Background information
- Born: Dylan León Masa 5 December 2000 (age 25) Buenos Aires, Argentina
- Genres: Rock; trap; punk; pop; hardcore hip hop; horrorcore; drill;
- Occupations: Rapper, singer, songwriter, producer
- Instruments: Vocals; bass; keyboards;
- Years active: 2018–present
- Label: Bohemian Groove

= Dillom =

Argentine rapper (born 2000)

Dylan León Masa (born 5 December 2000), known professionally as Dillom, is an Argentine music artist. Based in Buenos Aires, he rose to fame in 2018 with the self-produced track "Dripping". One of the most prominent figures in the "second wave of Argentine trap", he is known for his "saturated, euphoric" sound and "raw" lyricism. His debut album, Post Mortem, was released in 2021.

== Early life ==
Dillom was born on 5 December 2000, in Balvanera, Buenos Aires and was raised in Colegiales by his parents. They divorced when he was only 8 years old. His mother became addicted to drugs and eventually ended up in jail. This situation made Dillom move in with his father, who had converted to Orthodox Judaism and was living with his new girlfriend. During an interview with El Planteo, he described living with his father negatively: "They went full-on old-fashioned, Orthodox, and I've never been an Orthodox. In fact, I wasn't even Jewish [...] They suddenly made me follow their customs, didn't let me use my phone or do homework on Fridays because it was Shabbat." Their troubled relationship made his father kick him out of his house. Dillom slept in a plaza and later moved in with a friend.

== Career ==
Dillom said to be interested in pursuing a music career since he was a child. He was a bassist in a punk band and, at age 15, produced hip hop beats and instrumentals for local rappers in Villa 31, a villa miseria in Retiro. This was his first encounter with urban music, a style he would later use for his own compositions. In 2018, he released his debut single "Dripping" and founded the creative team Rip Gang alongside artists Ill Quentín, Muerejoven, Odd Mami, Taichu and Saramalacara. He would later release "Superglue", "Draco", "Casipegado" and collaborated with producer and DJ Bizarrap on "Bzrp Music Sessions Vol. 9", turning him into a viral phenomenon. The Rip Gang marked a "new wave of Argentine trap", causing outrage among earlier rappers, particularly Duki. Fans of the "first wave" disapproved of newer musicians, making Dillom's session with Bizarrap the producer's most disliked video on YouTube.

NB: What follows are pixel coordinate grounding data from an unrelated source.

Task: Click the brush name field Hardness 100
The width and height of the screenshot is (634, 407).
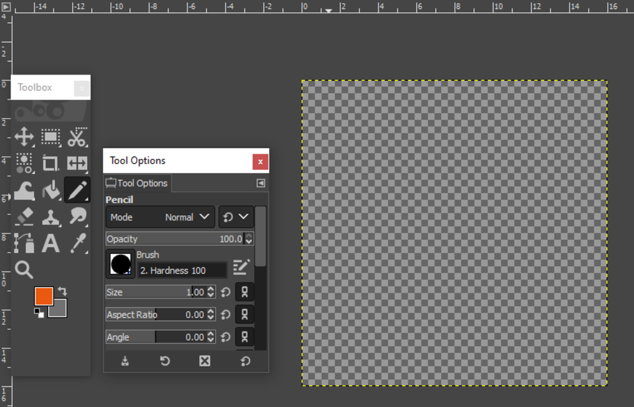Action: pos(182,270)
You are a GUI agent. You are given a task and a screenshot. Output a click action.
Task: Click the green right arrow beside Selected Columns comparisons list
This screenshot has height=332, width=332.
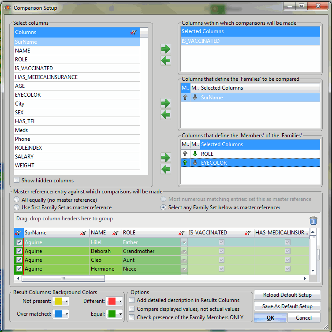click(166, 49)
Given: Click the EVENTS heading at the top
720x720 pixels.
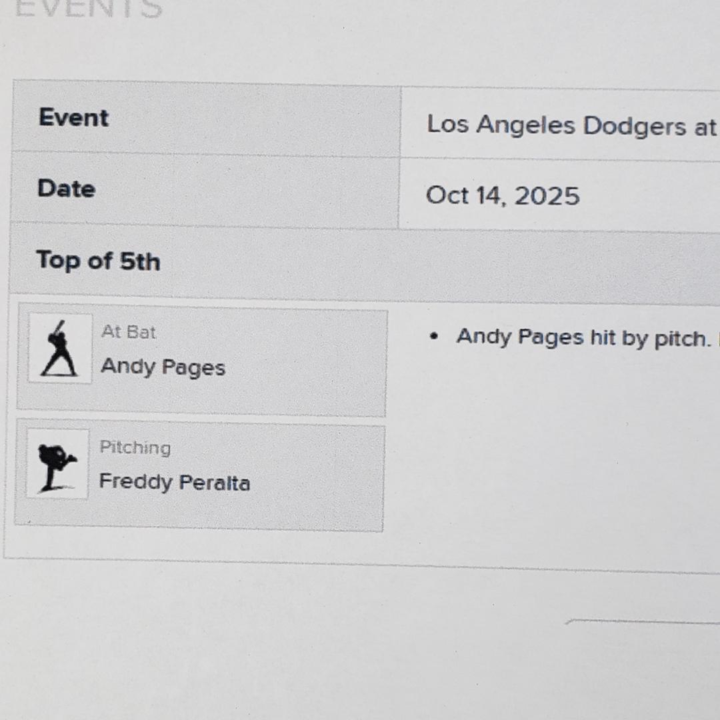Looking at the screenshot, I should click(89, 9).
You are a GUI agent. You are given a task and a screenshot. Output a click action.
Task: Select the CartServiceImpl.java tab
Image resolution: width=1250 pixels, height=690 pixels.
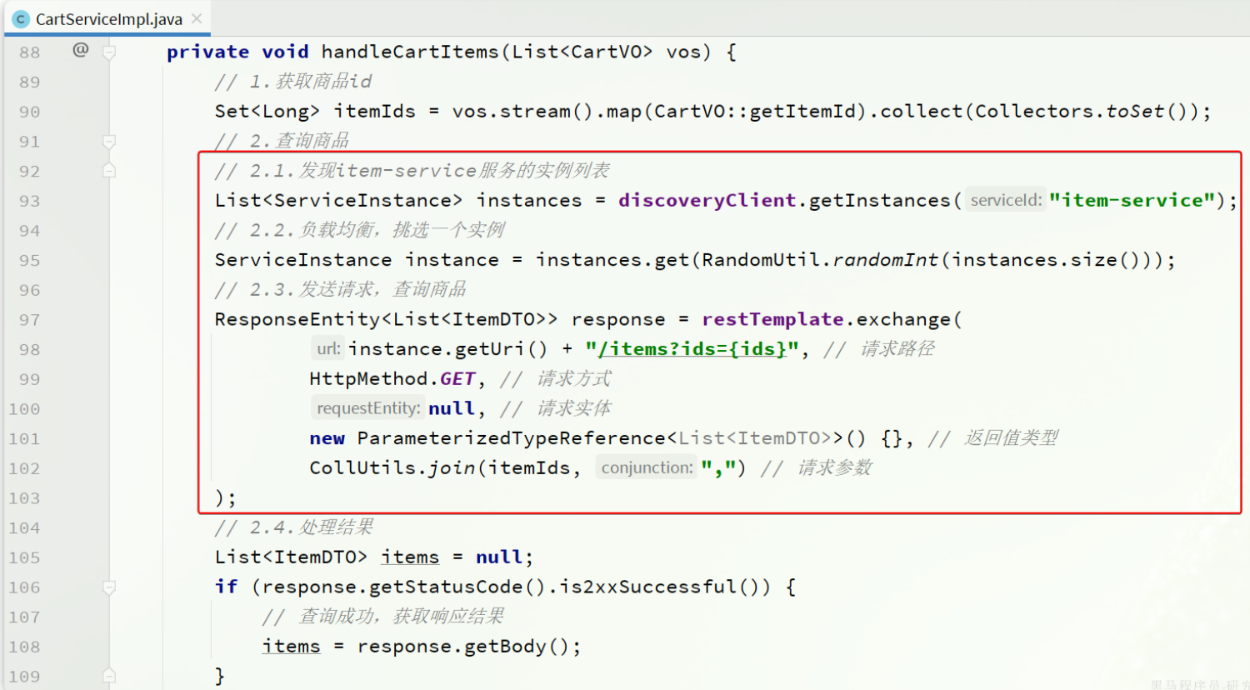(x=108, y=19)
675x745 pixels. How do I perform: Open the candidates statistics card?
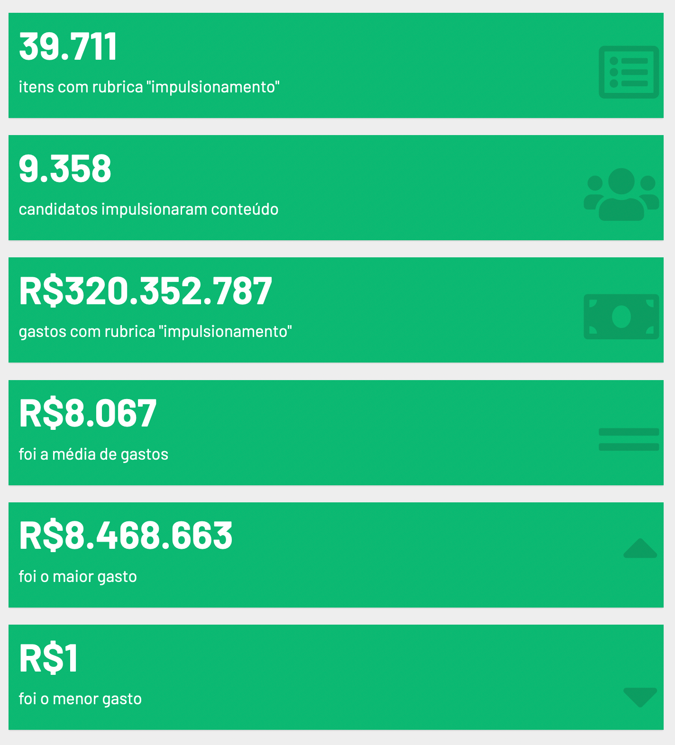click(336, 188)
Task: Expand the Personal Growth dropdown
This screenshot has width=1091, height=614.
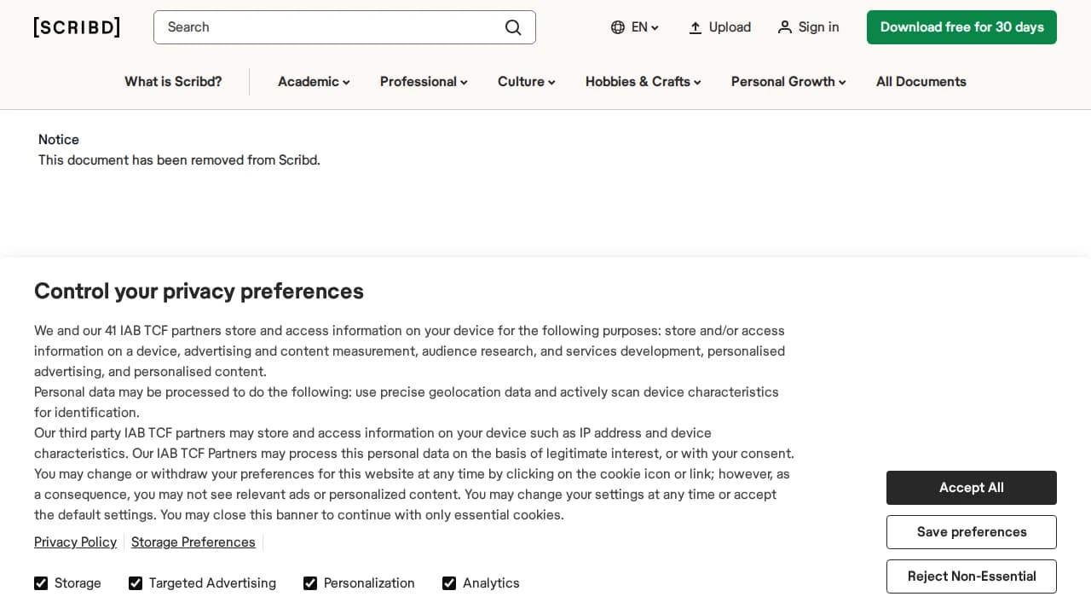Action: coord(788,81)
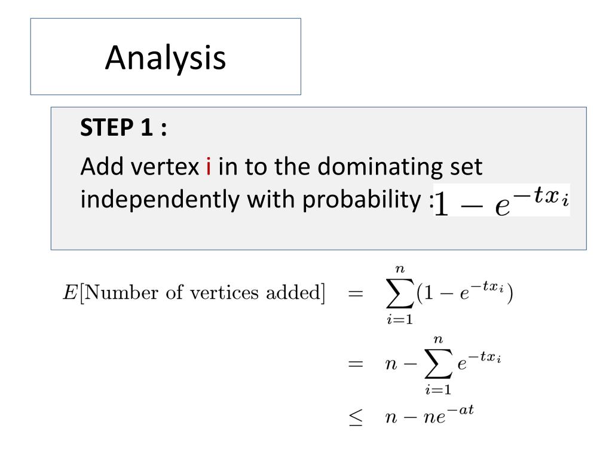The width and height of the screenshot is (612, 459).
Task: Click the 'n − ne^(−at)' expression
Action: (x=429, y=415)
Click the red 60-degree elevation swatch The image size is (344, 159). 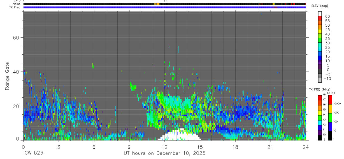pyautogui.click(x=320, y=18)
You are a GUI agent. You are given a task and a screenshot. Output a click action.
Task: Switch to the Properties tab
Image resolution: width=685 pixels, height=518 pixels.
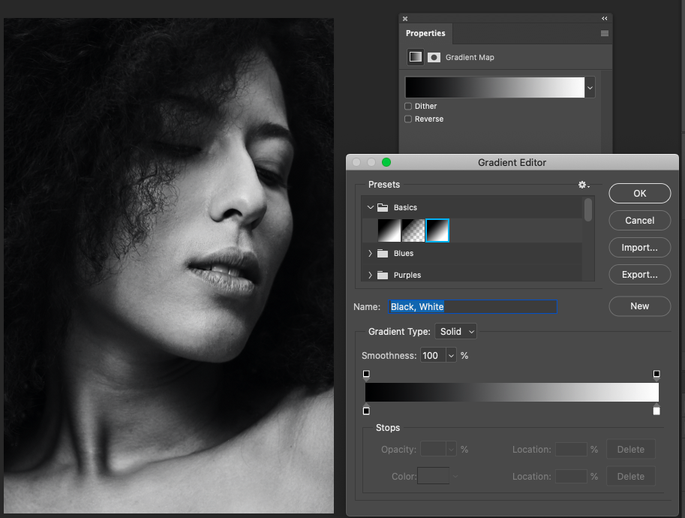[x=425, y=33]
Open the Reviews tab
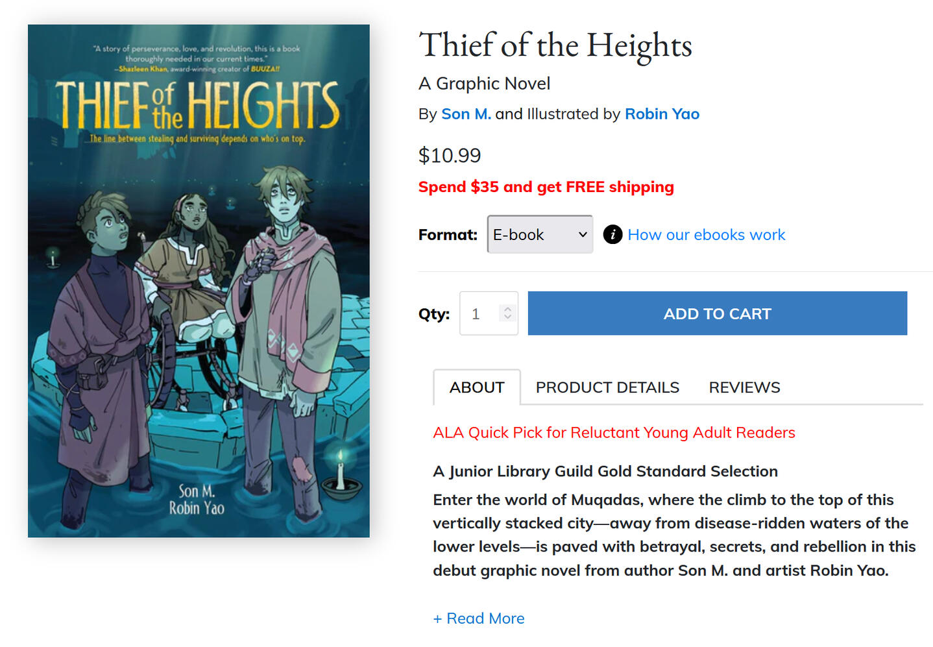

In 2020, Dillom was featured on Russian punk rock band Pussy Riot's "1312". He founded his own record label, Bohemian Groove, and released his most successful solo single, "Dudade". As of September 2022, the song amassed over 38 million streams on Spotify and over 41 million on YouTube. During an interview with Indie Hoy, Dillom confessed that he didn't like the song initially, although he "felt that people would like it".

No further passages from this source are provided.